◆ **STATED PROBLEM**
Reproduce the items from the beginning through the line containing "Action: pyautogui.click(x=42, y=21)", switching "Minimize" to "Maximize" and leaving everything else unchanged. Omit the pictures.

-- START OF RECORDS SUPPLIED --

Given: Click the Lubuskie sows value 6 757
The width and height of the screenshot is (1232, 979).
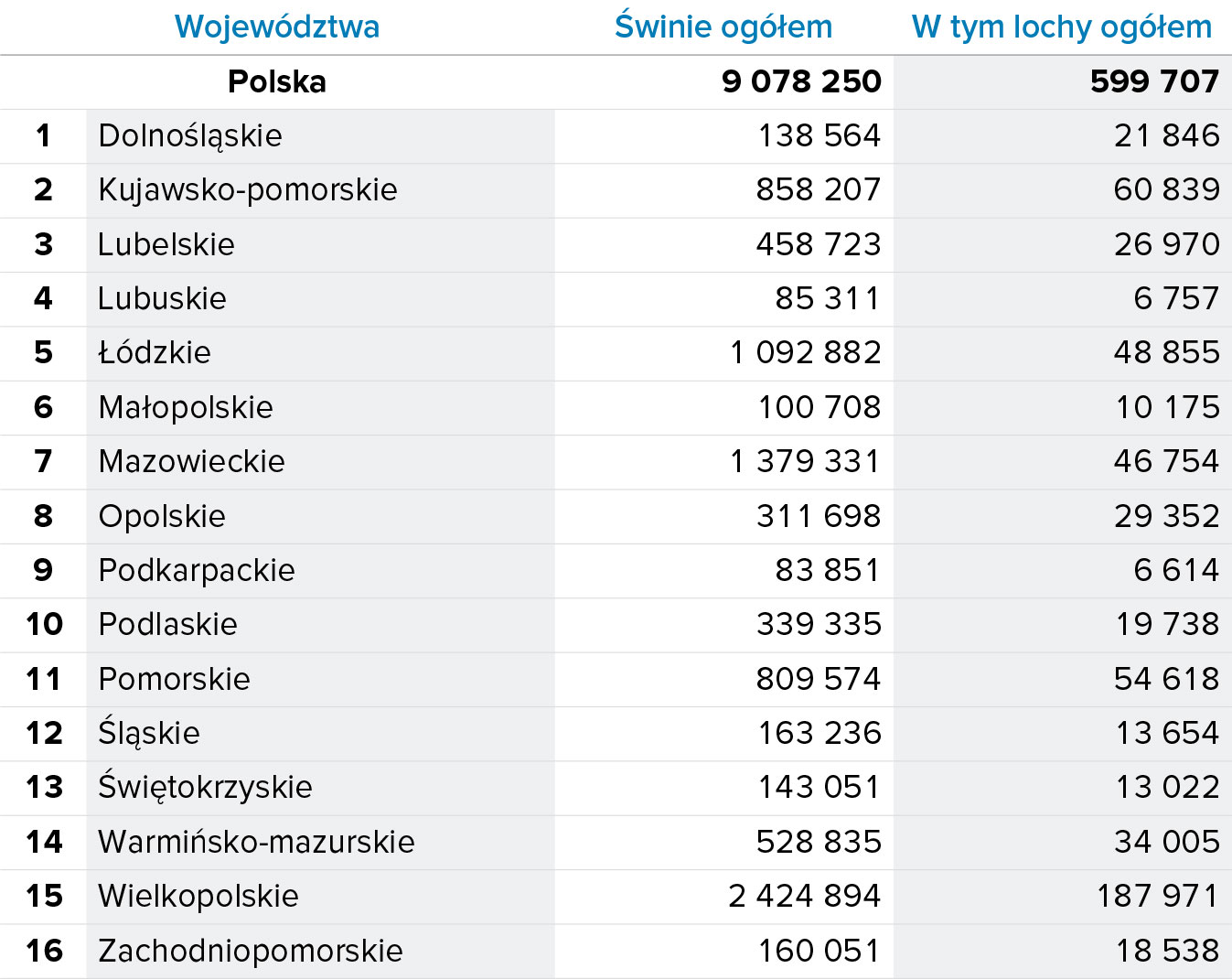Looking at the screenshot, I should (x=1176, y=298).
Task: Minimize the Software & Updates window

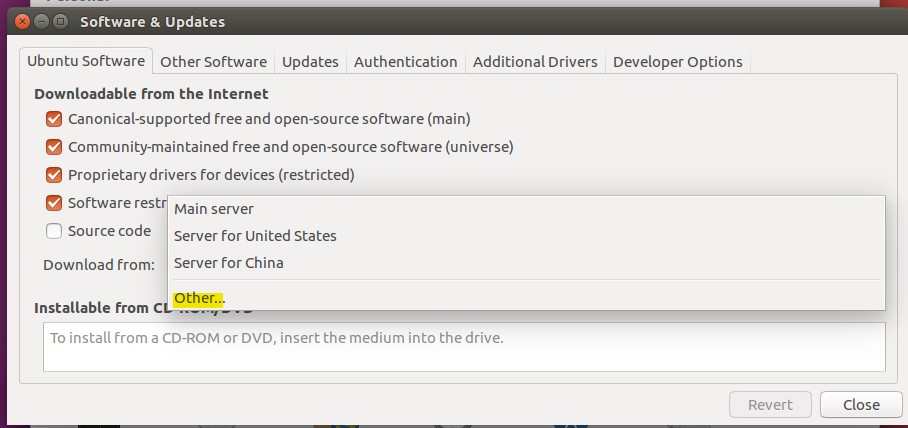Action: pyautogui.click(x=42, y=21)
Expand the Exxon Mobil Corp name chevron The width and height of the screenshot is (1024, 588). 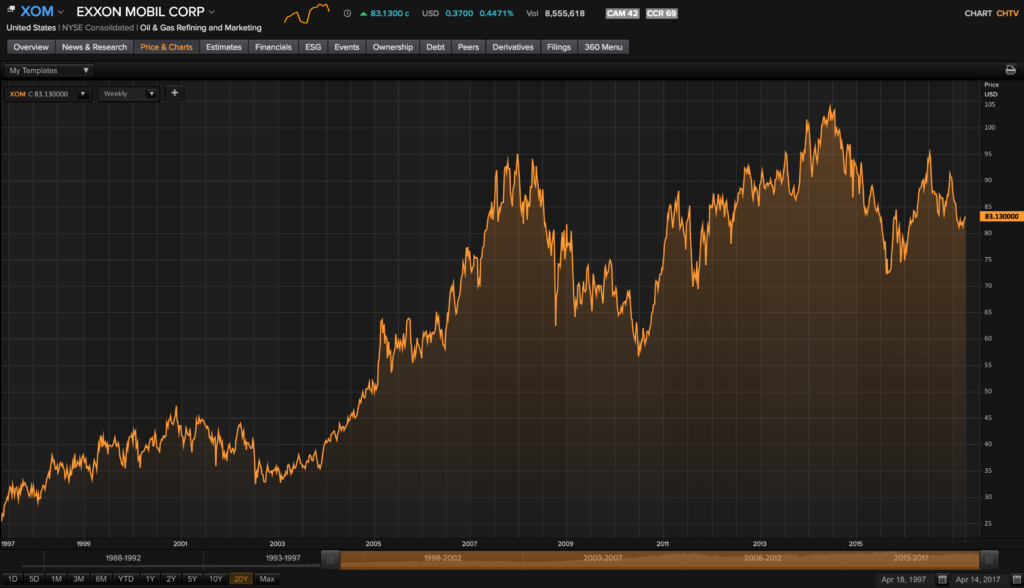(x=211, y=12)
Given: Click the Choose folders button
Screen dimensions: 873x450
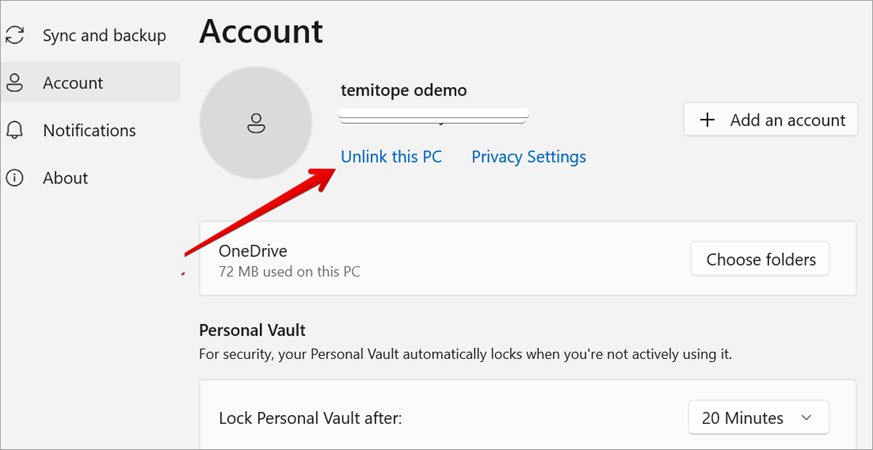Looking at the screenshot, I should (x=761, y=260).
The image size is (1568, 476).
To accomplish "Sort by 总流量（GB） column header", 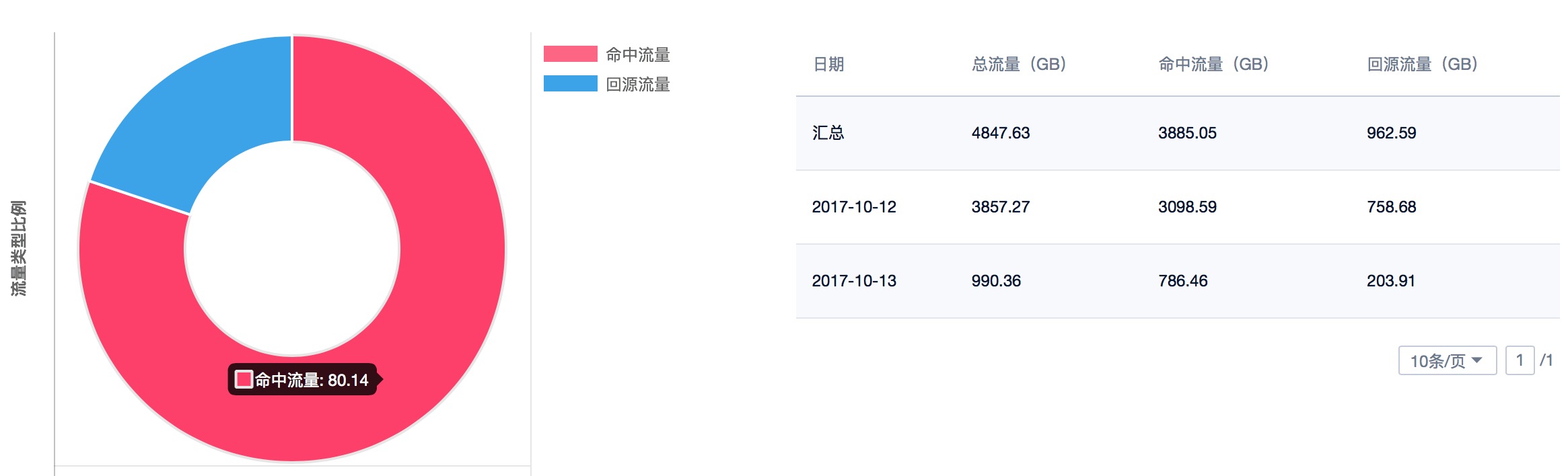I will (x=1019, y=65).
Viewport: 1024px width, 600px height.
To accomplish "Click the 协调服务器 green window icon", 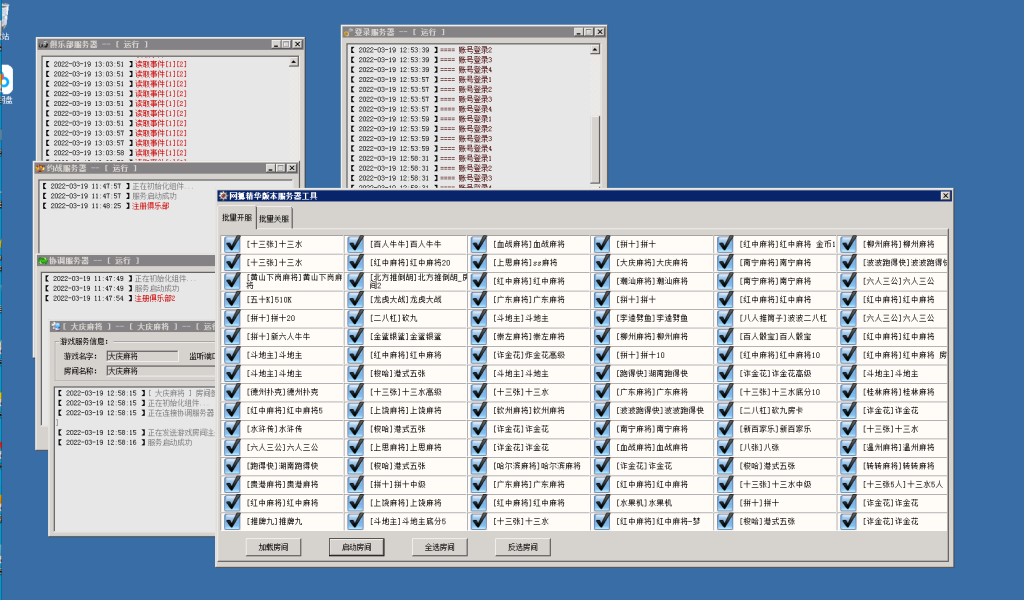I will pyautogui.click(x=43, y=261).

-- END OF RECORDS SUPPLIED --

◆ **TASK RESULT**
Given: Click the Lubuskie sows value 6 757
The width and height of the screenshot is (1232, 979).
Looking at the screenshot, I should (x=1176, y=298).
Task: Maximize the Software & Updates window

Action: pyautogui.click(x=42, y=21)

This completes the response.